Collected data:
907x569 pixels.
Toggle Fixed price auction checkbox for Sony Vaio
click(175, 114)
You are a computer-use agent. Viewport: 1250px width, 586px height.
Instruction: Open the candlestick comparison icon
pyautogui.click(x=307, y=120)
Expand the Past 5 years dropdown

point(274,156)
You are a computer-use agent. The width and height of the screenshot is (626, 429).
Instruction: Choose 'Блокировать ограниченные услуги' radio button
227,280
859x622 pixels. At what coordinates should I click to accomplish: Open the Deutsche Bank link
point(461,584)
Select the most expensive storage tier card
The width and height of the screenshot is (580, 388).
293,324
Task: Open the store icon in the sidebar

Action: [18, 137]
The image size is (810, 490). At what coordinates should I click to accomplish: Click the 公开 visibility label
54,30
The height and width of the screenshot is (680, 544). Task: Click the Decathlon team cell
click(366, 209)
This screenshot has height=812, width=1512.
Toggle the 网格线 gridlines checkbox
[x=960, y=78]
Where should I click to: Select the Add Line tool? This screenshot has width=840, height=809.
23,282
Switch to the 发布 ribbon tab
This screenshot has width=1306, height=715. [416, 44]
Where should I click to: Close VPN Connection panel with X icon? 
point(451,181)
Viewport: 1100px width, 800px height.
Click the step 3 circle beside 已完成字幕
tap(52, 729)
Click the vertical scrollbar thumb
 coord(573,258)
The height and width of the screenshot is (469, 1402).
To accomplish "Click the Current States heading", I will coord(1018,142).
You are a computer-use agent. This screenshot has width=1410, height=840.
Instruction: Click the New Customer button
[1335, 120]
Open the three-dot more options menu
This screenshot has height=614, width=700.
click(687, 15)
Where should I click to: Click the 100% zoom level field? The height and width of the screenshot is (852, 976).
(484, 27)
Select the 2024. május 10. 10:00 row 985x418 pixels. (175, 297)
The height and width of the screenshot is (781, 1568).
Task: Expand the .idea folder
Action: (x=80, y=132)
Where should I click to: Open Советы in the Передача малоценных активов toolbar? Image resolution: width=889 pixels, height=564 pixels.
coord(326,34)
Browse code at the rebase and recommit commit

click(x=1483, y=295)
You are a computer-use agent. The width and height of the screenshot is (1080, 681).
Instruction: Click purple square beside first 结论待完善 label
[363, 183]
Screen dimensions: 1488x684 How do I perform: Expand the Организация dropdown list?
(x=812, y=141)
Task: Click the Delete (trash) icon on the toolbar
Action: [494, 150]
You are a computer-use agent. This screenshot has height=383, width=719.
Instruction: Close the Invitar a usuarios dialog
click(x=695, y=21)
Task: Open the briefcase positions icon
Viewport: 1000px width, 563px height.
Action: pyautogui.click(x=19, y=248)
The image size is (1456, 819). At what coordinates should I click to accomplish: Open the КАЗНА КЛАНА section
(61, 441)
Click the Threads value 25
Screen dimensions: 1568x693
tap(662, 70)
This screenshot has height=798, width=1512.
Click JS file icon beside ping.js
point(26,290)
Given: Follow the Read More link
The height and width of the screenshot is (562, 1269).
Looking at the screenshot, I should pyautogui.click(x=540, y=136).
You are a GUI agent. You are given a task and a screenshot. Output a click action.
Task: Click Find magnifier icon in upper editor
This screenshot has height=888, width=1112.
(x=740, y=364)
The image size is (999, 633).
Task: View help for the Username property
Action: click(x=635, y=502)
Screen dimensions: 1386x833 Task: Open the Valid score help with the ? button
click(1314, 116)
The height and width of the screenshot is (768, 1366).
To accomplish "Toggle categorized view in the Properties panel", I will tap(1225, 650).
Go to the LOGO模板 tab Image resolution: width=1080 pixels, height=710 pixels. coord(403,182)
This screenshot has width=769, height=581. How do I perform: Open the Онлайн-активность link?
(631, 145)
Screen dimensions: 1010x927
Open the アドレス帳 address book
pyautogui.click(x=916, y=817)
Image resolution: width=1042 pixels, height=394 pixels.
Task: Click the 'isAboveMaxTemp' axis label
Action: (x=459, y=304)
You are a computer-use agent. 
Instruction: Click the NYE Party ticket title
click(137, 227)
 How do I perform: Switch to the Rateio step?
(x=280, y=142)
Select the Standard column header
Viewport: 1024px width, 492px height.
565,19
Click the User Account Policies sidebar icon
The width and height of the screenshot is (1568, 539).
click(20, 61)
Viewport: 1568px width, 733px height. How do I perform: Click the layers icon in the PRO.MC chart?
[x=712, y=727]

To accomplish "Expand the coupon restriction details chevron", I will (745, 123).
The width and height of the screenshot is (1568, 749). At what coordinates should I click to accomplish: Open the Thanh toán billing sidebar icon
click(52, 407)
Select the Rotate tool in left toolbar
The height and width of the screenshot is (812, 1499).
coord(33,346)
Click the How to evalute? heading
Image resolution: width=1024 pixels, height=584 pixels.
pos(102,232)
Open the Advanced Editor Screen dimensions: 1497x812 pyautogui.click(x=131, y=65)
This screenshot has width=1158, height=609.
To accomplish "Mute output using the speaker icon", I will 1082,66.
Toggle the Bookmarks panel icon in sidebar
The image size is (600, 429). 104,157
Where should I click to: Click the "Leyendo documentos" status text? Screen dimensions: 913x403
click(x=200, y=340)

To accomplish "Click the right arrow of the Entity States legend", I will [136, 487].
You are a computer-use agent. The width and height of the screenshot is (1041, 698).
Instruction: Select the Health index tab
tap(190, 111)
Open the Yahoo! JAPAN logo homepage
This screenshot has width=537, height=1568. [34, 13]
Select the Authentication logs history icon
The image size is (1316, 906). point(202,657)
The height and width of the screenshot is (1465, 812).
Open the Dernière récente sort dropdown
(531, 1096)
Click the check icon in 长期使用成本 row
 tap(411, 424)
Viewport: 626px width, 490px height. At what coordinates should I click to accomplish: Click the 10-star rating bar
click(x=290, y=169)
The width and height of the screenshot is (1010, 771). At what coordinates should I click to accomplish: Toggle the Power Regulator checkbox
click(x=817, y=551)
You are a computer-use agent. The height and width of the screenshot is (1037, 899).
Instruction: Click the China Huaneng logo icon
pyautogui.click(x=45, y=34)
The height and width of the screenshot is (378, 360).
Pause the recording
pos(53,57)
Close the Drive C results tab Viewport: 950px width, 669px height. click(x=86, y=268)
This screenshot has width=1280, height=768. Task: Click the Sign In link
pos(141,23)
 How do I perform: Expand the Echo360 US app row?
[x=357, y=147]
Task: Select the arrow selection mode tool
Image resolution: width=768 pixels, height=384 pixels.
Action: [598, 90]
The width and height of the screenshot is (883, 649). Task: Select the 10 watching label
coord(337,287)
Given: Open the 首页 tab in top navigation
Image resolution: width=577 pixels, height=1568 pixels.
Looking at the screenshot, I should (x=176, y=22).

• **EXERCISE GOAL**
Could you retype every record above exactly as written?

• **YOUR RESPONSE**
907x569 pixels.
Toggle Fixed price auction checkbox for Sony Vaio
click(175, 114)
You are a computer-use agent. Viewport: 1250px width, 586px height.
Instruction: Open the candlestick comparison icon
pyautogui.click(x=307, y=120)
Expand the Past 5 years dropdown

point(274,156)
You are a computer-use agent. The width and height of the screenshot is (626, 429).
Instruction: Choose 'Блокировать ограниченные услуги' radio button
227,280
859x622 pixels. At what coordinates should I click to accomplish: Open the Deutsche Bank link
point(461,584)
Select the most expensive storage tier card
The width and height of the screenshot is (580, 388).
293,324
Task: Open the store icon in the sidebar

Action: [18, 137]
The image size is (810, 490). At what coordinates should I click to accomplish: Click the 公开 visibility label
54,30
The height and width of the screenshot is (680, 544). Task: Click the Decathlon team cell
click(366, 209)
This screenshot has height=812, width=1512.
Toggle the 网格线 gridlines checkbox
[x=960, y=78]
Where should I click to: Select the Add Line tool? This screenshot has width=840, height=809.
23,282
Switch to the 发布 ribbon tab
This screenshot has width=1306, height=715. [416, 44]
Where should I click to: Close VPN Connection panel with X icon? 
point(451,181)
Viewport: 1100px width, 800px height.
Click the step 3 circle beside 已完成字幕
tap(52, 729)
Click the vertical scrollbar thumb
 coord(573,258)
The height and width of the screenshot is (469, 1402).
To accomplish "Click the Current States heading", I will coord(1018,142).
You are a computer-use agent. This screenshot has width=1410, height=840.
Instruction: Click the New Customer button
[1335, 120]
Open the three-dot more options menu
This screenshot has height=614, width=700.
click(687, 15)
Where should I click to: Click the 100% zoom level field? The height and width of the screenshot is (852, 976).
(484, 27)
Select the 2024. május 10. 10:00 row 985x418 pixels. (175, 297)
The height and width of the screenshot is (781, 1568).
Task: Expand the .idea folder
Action: (x=80, y=132)
Where should I click to: Open Советы in the Передача малоценных активов toolbar? Image resolution: width=889 pixels, height=564 pixels.
coord(326,34)
Browse code at the rebase and recommit commit

click(x=1483, y=295)
You are a computer-use agent. The width and height of the screenshot is (1080, 681).
Instruction: Click purple square beside first 结论待完善 label
[363, 183]
Screen dimensions: 1488x684 How do I perform: Expand the Организация dropdown list?
(x=812, y=141)
Task: Click the Delete (trash) icon on the toolbar
Action: [494, 150]
You are a computer-use agent. This screenshot has height=383, width=719.
Instruction: Close the Invitar a usuarios dialog
click(x=695, y=21)
Task: Open the briefcase positions icon
Viewport: 1000px width, 563px height.
Action: pyautogui.click(x=19, y=248)
The image size is (1456, 819). At what coordinates should I click to accomplish: Open the КАЗНА КЛАНА section
(61, 441)
Click the Threads value 25
Screen dimensions: 1568x693
tap(662, 70)
This screenshot has height=798, width=1512.
Click JS file icon beside ping.js
point(26,290)
Given: Follow the Read More link
The height and width of the screenshot is (562, 1269).
Looking at the screenshot, I should pyautogui.click(x=540, y=136).
You are a GUI agent. You are given a task and a screenshot. Output a click action.
Task: Click Find magnifier icon in upper editor
This screenshot has height=888, width=1112.
(x=740, y=364)
The image size is (999, 633).
Task: View help for the Username property
Action: click(x=635, y=502)
Screen dimensions: 1386x833 Task: Open the Valid score help with the ? button
click(1314, 116)
The height and width of the screenshot is (768, 1366).
To accomplish "Toggle categorized view in the Properties panel", I will tap(1225, 650).
Go to the LOGO模板 tab Image resolution: width=1080 pixels, height=710 pixels. coord(403,182)
This screenshot has width=769, height=581. How do I perform: Open the Онлайн-активность link?
(631, 145)
Screen dimensions: 1010x927
Open the アドレス帳 address book
pyautogui.click(x=916, y=817)
Image resolution: width=1042 pixels, height=394 pixels.
Task: Click the 'isAboveMaxTemp' axis label
Action: (x=459, y=304)
You are a computer-use agent. 
Instruction: Click the NYE Party ticket title
click(137, 227)
 How do I perform: Switch to the Rateio step?
(x=280, y=142)
Select the Standard column header
Viewport: 1024px width, 492px height.
565,19
Click the User Account Policies sidebar icon
The width and height of the screenshot is (1568, 539).
click(20, 61)
Viewport: 1568px width, 733px height. How do I perform: Click the layers icon in the PRO.MC chart?
[x=712, y=727]

To accomplish "Expand the coupon restriction details chevron", I will (745, 123).
The width and height of the screenshot is (1568, 749). At what coordinates should I click to accomplish: Open the Thanh toán billing sidebar icon
click(52, 407)
Select the Rotate tool in left toolbar
The height and width of the screenshot is (812, 1499).
coord(33,346)
Click the How to evalute? heading
Image resolution: width=1024 pixels, height=584 pixels.
pos(102,232)
Open the Advanced Editor Screen dimensions: 1497x812 pyautogui.click(x=131, y=65)
This screenshot has width=1158, height=609.
To accomplish "Mute output using the speaker icon", I will 1082,66.
Toggle the Bookmarks panel icon in sidebar
The image size is (600, 429). 104,157
Where should I click to: Click the "Leyendo documentos" status text? Screen dimensions: 913x403
click(x=200, y=340)

To accomplish "Click the right arrow of the Entity States legend", I will [136, 487].
You are a computer-use agent. The width and height of the screenshot is (1041, 698).
Instruction: Select the Health index tab
tap(190, 111)
Open the Yahoo! JAPAN logo homepage
This screenshot has width=537, height=1568. [34, 13]
Select the Authentication logs history icon
The image size is (1316, 906). point(202,657)
The height and width of the screenshot is (1465, 812).
Open the Dernière récente sort dropdown
(531, 1096)
Click the check icon in 长期使用成本 row
 tap(411, 424)
Viewport: 626px width, 490px height. At what coordinates should I click to accomplish: Click the 10-star rating bar
click(x=290, y=169)
The width and height of the screenshot is (1010, 771). At what coordinates should I click to accomplish: Toggle the Power Regulator checkbox
click(x=817, y=551)
You are a computer-use agent. The height and width of the screenshot is (1037, 899).
Instruction: Click the China Huaneng logo icon
pyautogui.click(x=45, y=34)
The height and width of the screenshot is (378, 360).
Pause the recording
pos(53,57)
Close the Drive C results tab Viewport: 950px width, 669px height. click(x=86, y=268)
This screenshot has width=1280, height=768. Task: Click the Sign In link
pos(141,23)
 How do I perform: Expand the Echo360 US app row?
[x=357, y=147]
Task: Select the arrow selection mode tool
Image resolution: width=768 pixels, height=384 pixels.
Action: [598, 90]
The width and height of the screenshot is (883, 649). Task: Select the 10 watching label
coord(337,287)
Given: Open the 首页 tab in top navigation
Image resolution: width=577 pixels, height=1568 pixels.
Looking at the screenshot, I should (x=176, y=22).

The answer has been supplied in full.